Doch diese Bedenken wischen die Handelsexperten der EU beiseite. Sie berufen sich auf einen Präzedenzfall von 2002, als der damalige US-Präsident George W. Bush ebenfalls Stahlzölle verhängen wollte. Auch damals drohte die EU, Bush knickte ein.
Als Erfolg wertet man in Brüssel auch den Streit um chinesische Sonnenpaneele. 2013 verhängte die EU-Kommission Strafzölle von zunächst 11 Prozent – und kündigte eine Erhöhung auf fast 50 Prozent an. Man einigte sich gütlich.
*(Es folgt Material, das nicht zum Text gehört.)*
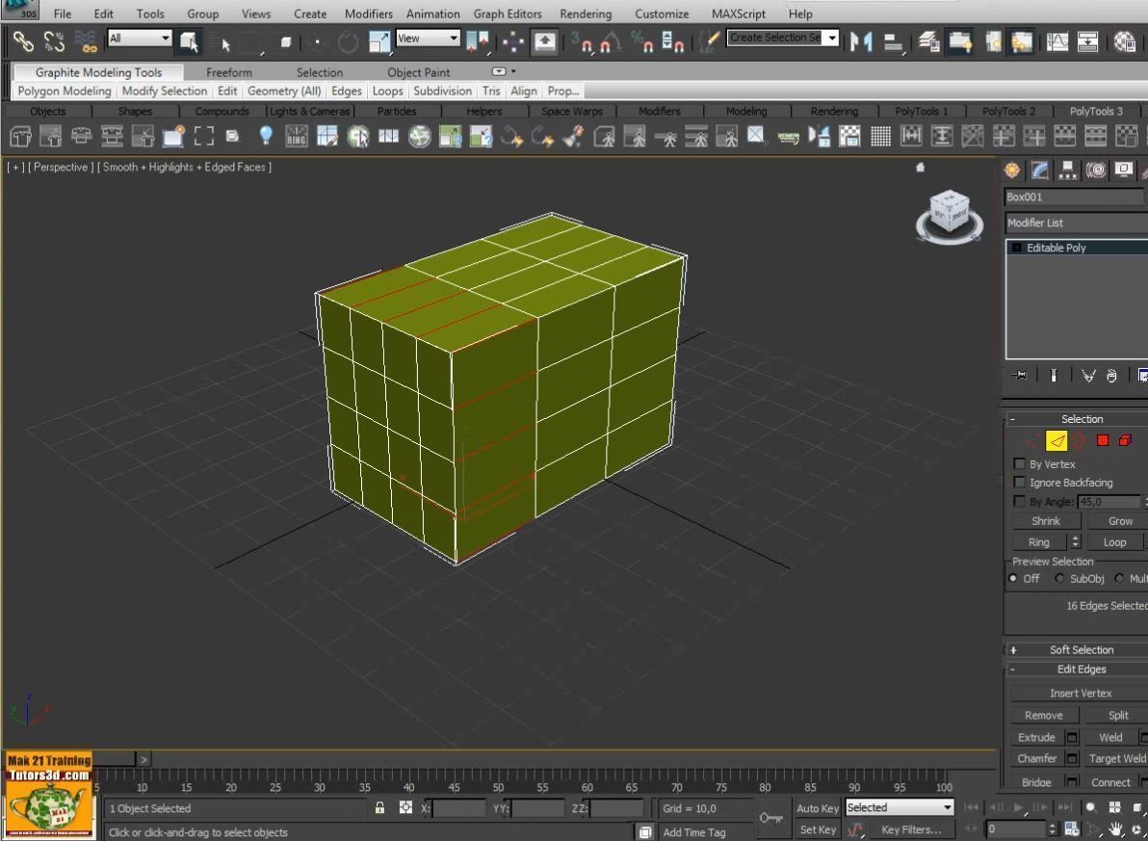Switch to Vertex sub-object mode
Screen dimensions: 1148x841
[1031, 441]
Diesmal stehen die Zeichen jedoch auf Sturm. Die Situation sei „sehr, sehr ungerecht“, klagte Trump bei einem Treffen mit dem schwedischen Regierungschef Stefan Löfven im Weißen Haus. „Sie machen es für uns fast unmöglich, mit ihnen Geschäfte zu machen“, behauptete er.
Ein Körnchen Wahrheit
Das ist zwar maßlos übertrieben. Seit drei Jahren sind die USA Deutschlands wichtigster Handelspartner. Richtig ist aber, dass die EU höhere Einfuhrzölle auf US-Fahrzeuge erhebt als umgekehrt. Zudem schützt sich Brüssel mit einem ganzen Arsenal von Schutzmaßnahmen vor unerwünschten Importen.
Erst am Dienstag verlängerte die EU-Kommission die 2011 eingeführten Strafzölle auf chinesische Stahlprodukte. Anders als Trump beruft sie sich dabei allerdings nicht auf die nationale Sicherheit, sondern auf den Schutz vor Dumping. Und das ist nach den Regeln der WTO erlaubt.